> The problem
Convert the lines into a JSON list of strings with one string per line and no blank lines. Start at the line containing "Task: Click inside" and end after the line containing "Action: click(x=832, y=620)". Leave the pictures out of the answer.

> Supplied entries
|---|
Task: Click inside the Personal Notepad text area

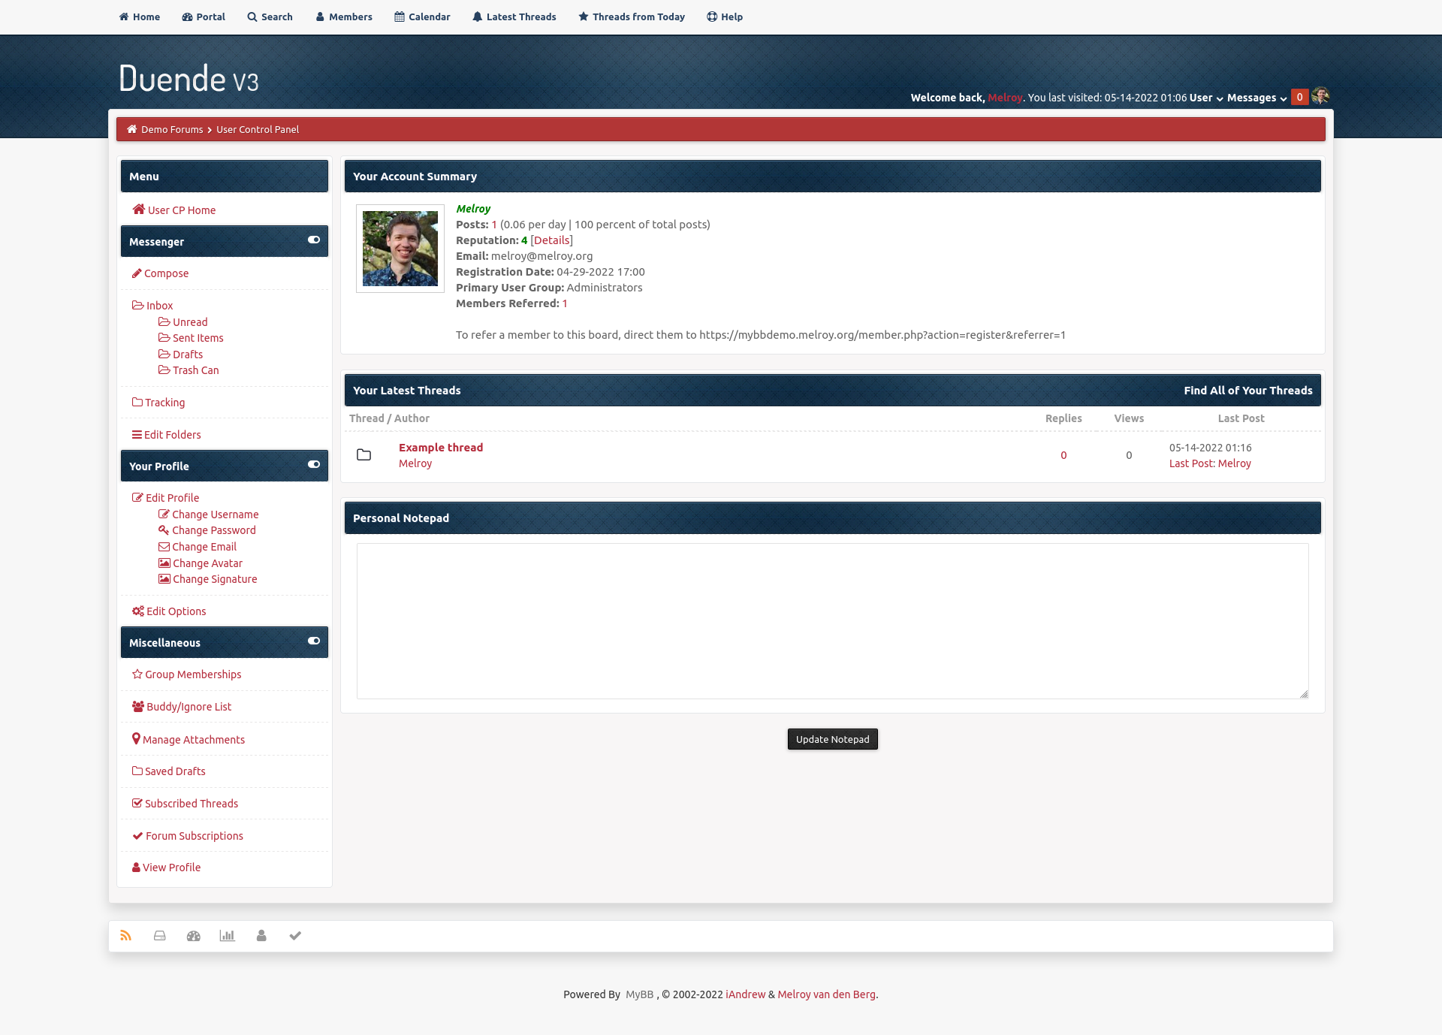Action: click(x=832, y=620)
|---|
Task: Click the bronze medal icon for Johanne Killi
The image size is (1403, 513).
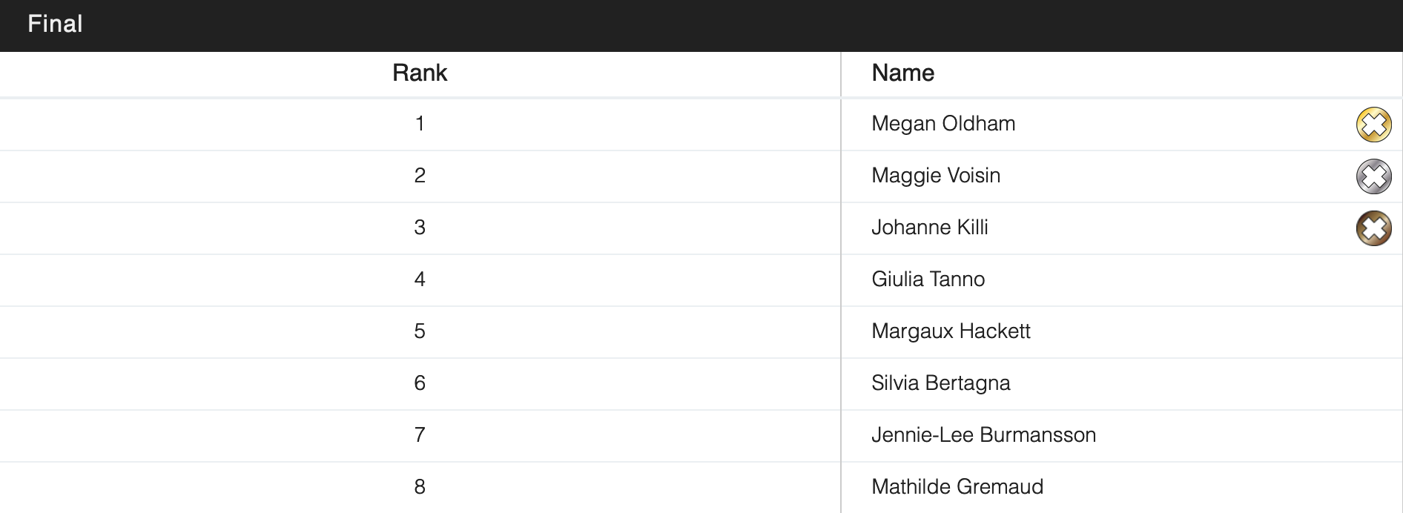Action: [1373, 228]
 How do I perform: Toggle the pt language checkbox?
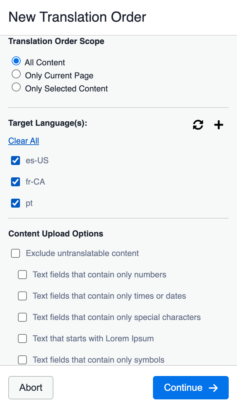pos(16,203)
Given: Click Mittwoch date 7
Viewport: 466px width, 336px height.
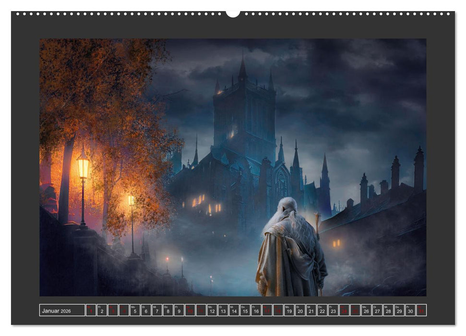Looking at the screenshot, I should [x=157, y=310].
|---|
> The answer
[
  "Task: Click inside the Personal Notepad text area",
  "Action: click(x=832, y=620)"
]